- SOURCE MATERIAL

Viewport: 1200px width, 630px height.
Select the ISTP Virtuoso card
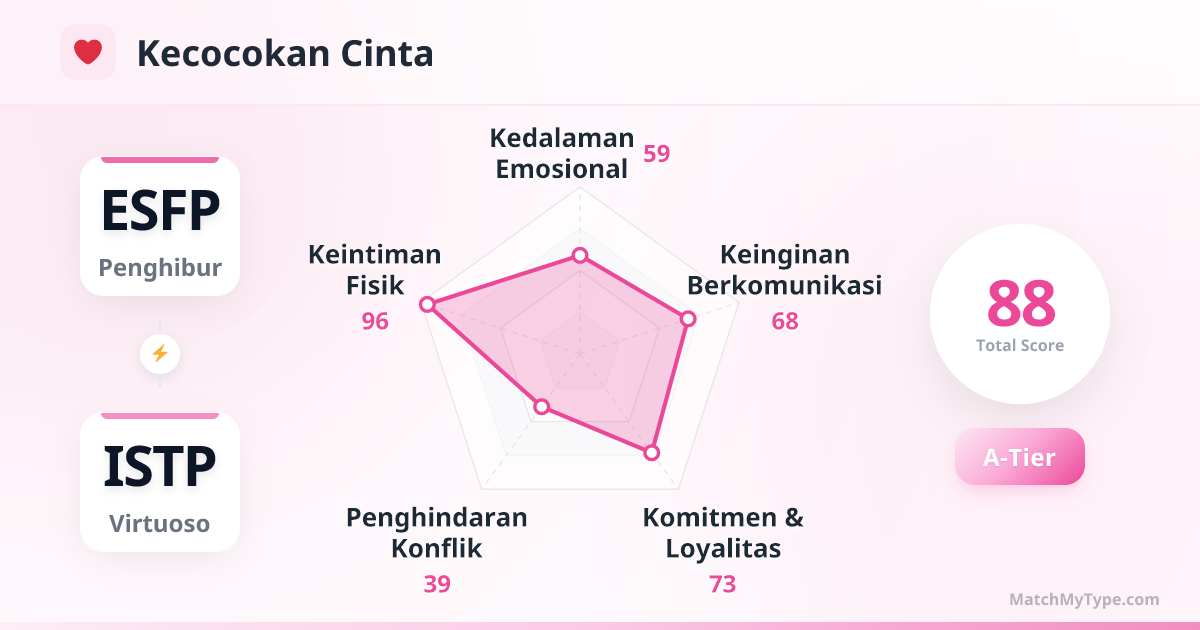pyautogui.click(x=160, y=482)
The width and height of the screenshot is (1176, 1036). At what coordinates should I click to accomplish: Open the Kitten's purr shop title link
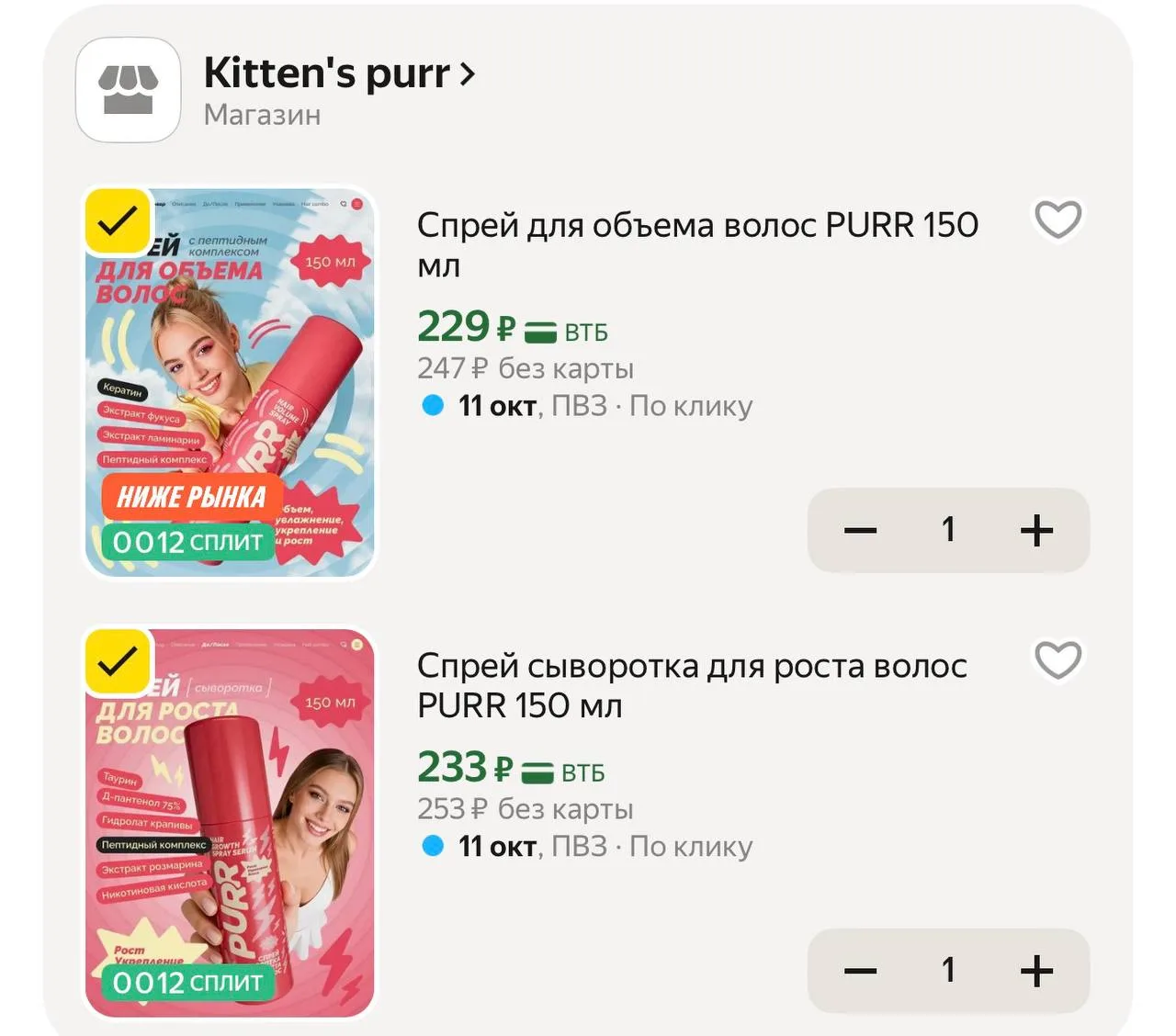point(327,73)
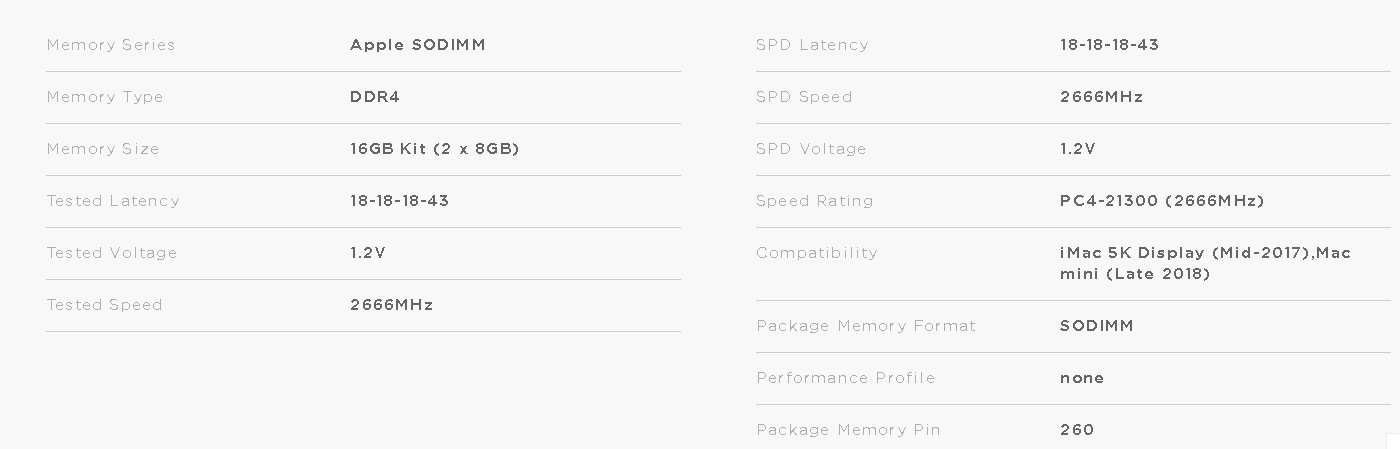The width and height of the screenshot is (1400, 449).
Task: Click the SPD Voltage label
Action: click(x=811, y=149)
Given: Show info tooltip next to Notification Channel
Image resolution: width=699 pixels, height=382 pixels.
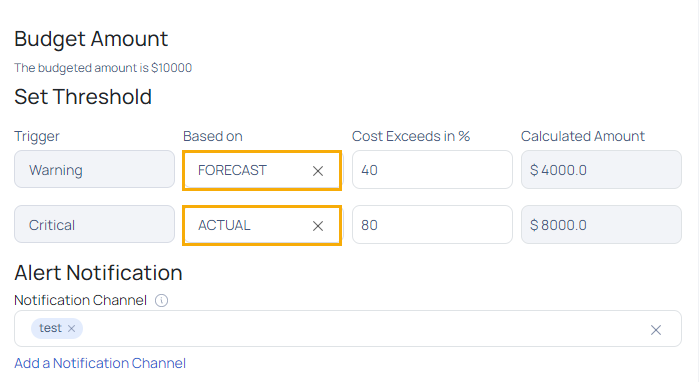Looking at the screenshot, I should coord(161,300).
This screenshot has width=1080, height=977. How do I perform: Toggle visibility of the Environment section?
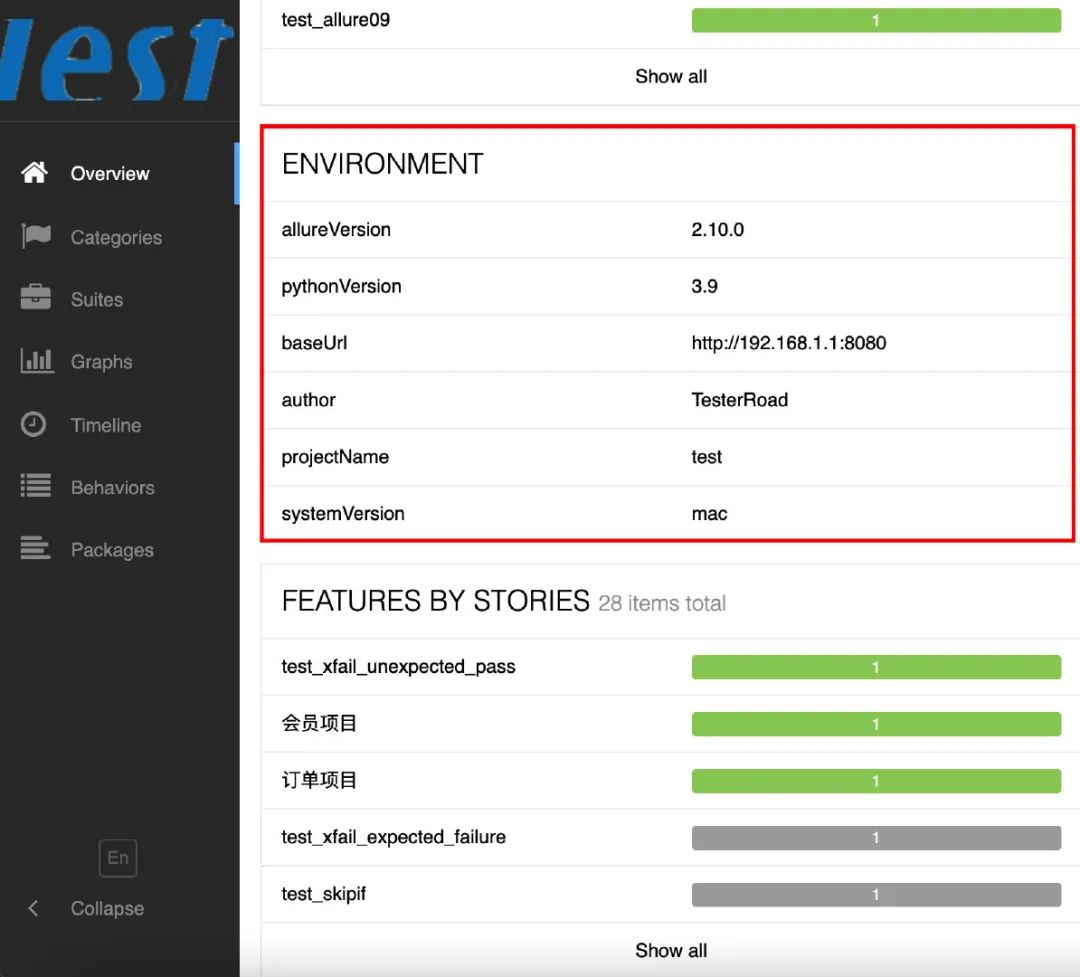381,163
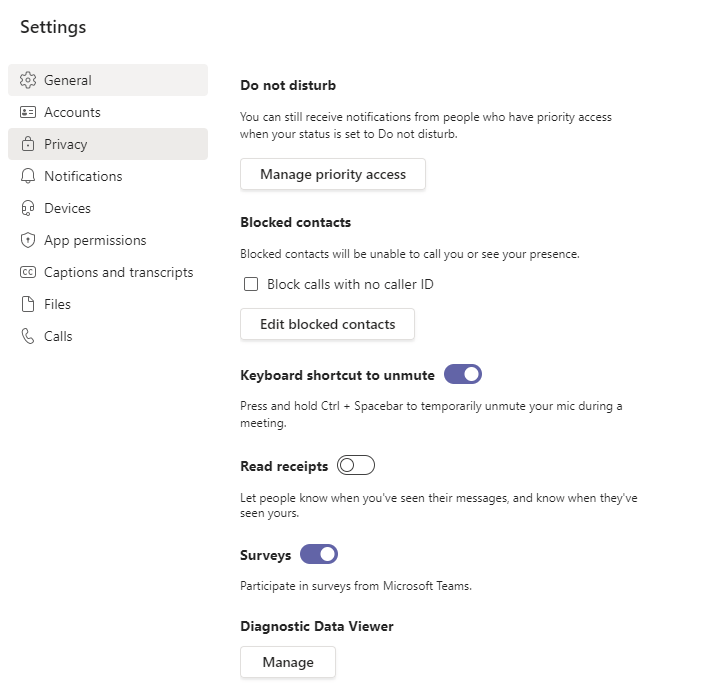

- AIM OF THE TASK
Only the lines from the line containing "Select the ISTP Virtuoso card" through the end of the material should be retyped, exactly and in full, with no pictures.

- WRITTEN RESPONSE
Select the ISTP Virtuoso card
pyautogui.click(x=160, y=482)
The width and height of the screenshot is (1176, 1036). At what coordinates should I click to accomplish: Open the Kitten's purr shop title link
point(327,73)
The width and height of the screenshot is (1400, 449).
Task: Click the SPD Voltage label
Action: click(x=811, y=149)
Given: Show info tooltip next to Notification Channel
Image resolution: width=699 pixels, height=382 pixels.
Looking at the screenshot, I should coord(161,300).
This screenshot has width=1080, height=977. How do I perform: Toggle visibility of the Environment section?
381,163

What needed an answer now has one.